**Task brief:** Your copy should hold exactly the lines from the one containing "Instruction: Toggle visibility" through the last line of the entries, and no pictures.
Material to process Block Start
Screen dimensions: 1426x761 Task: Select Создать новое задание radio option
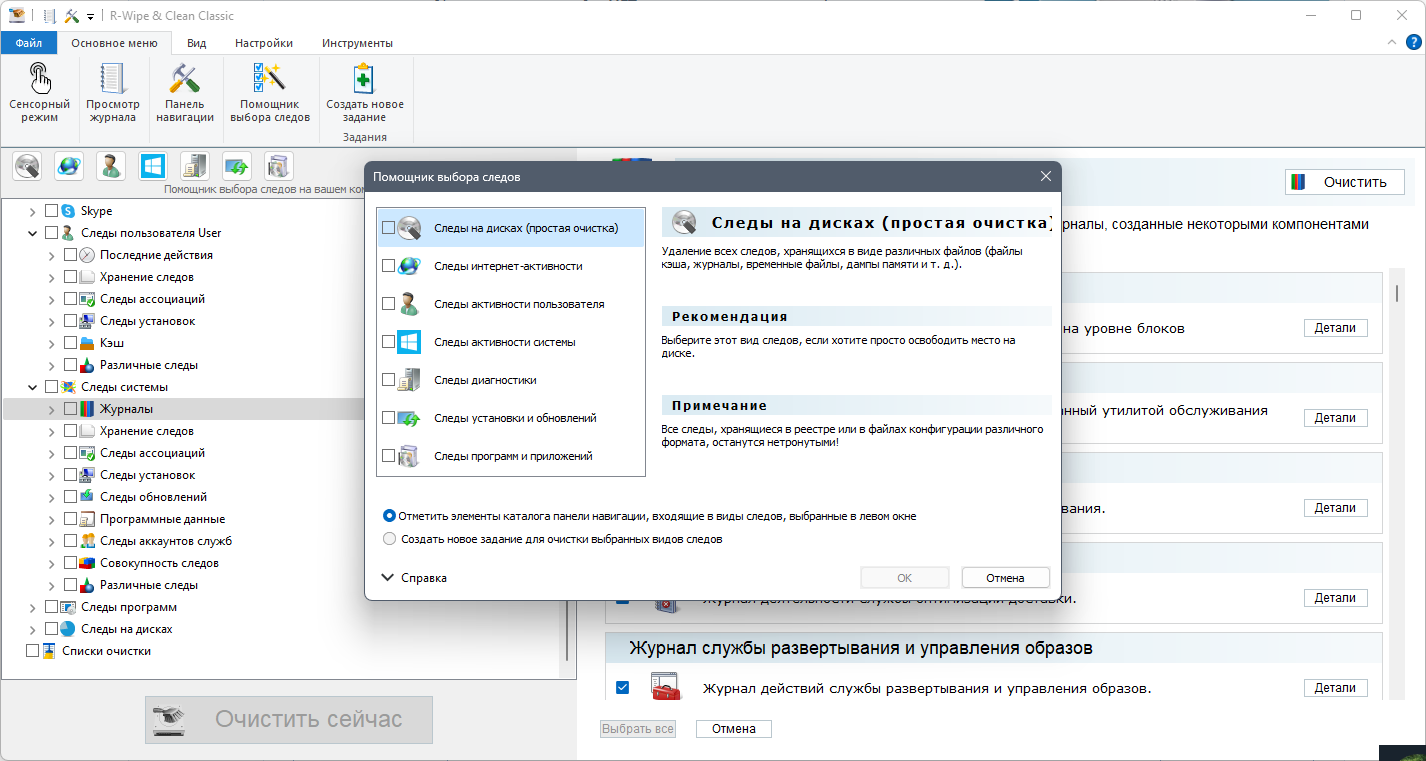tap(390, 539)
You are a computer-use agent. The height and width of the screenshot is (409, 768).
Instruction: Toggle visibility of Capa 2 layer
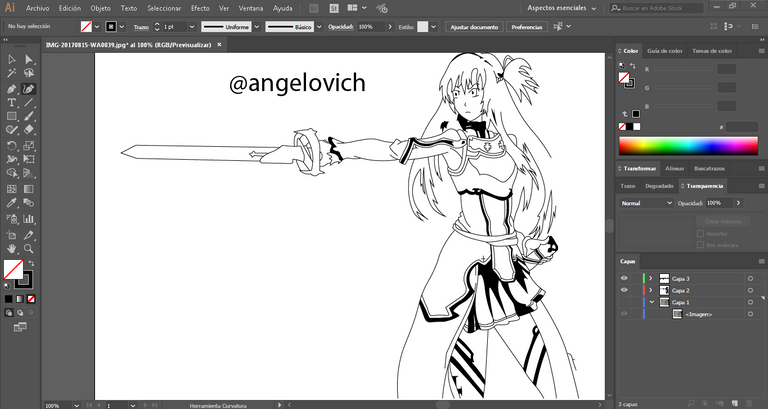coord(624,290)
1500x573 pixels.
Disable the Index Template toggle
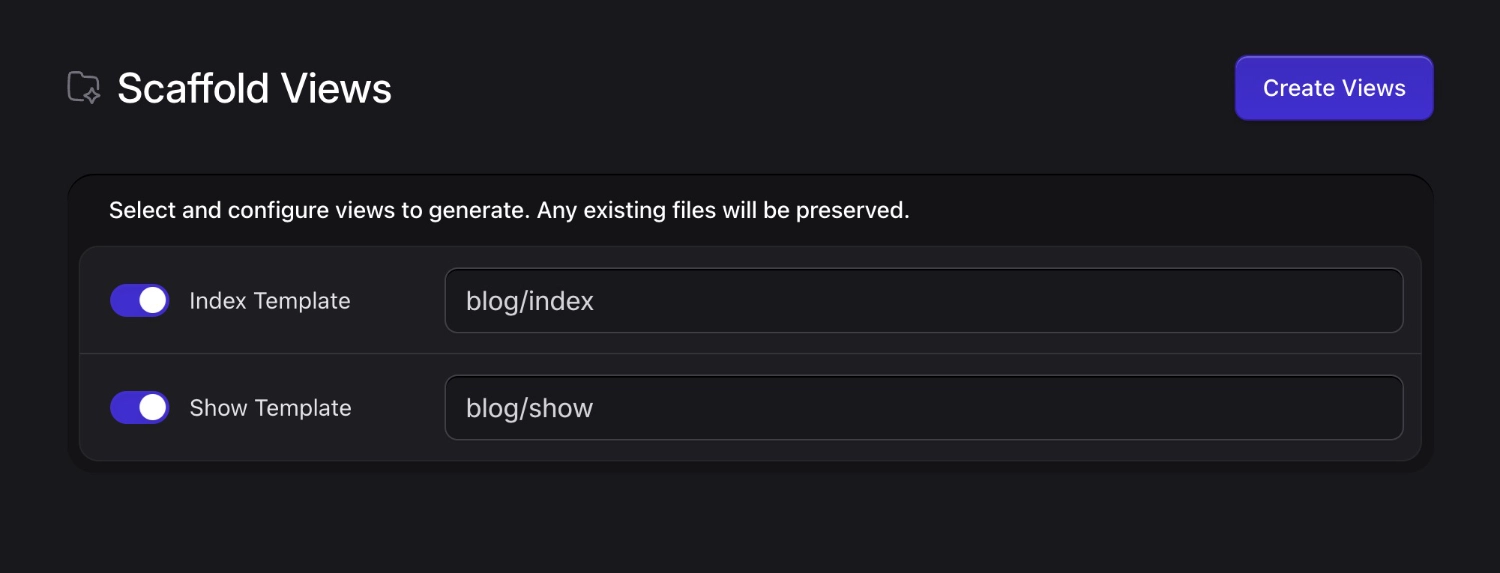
Material to process Block End
**Task solution:**
Instruction: Toggle visibility of Capa 2 layer
coord(624,290)
1500x573 pixels.
Disable the Index Template toggle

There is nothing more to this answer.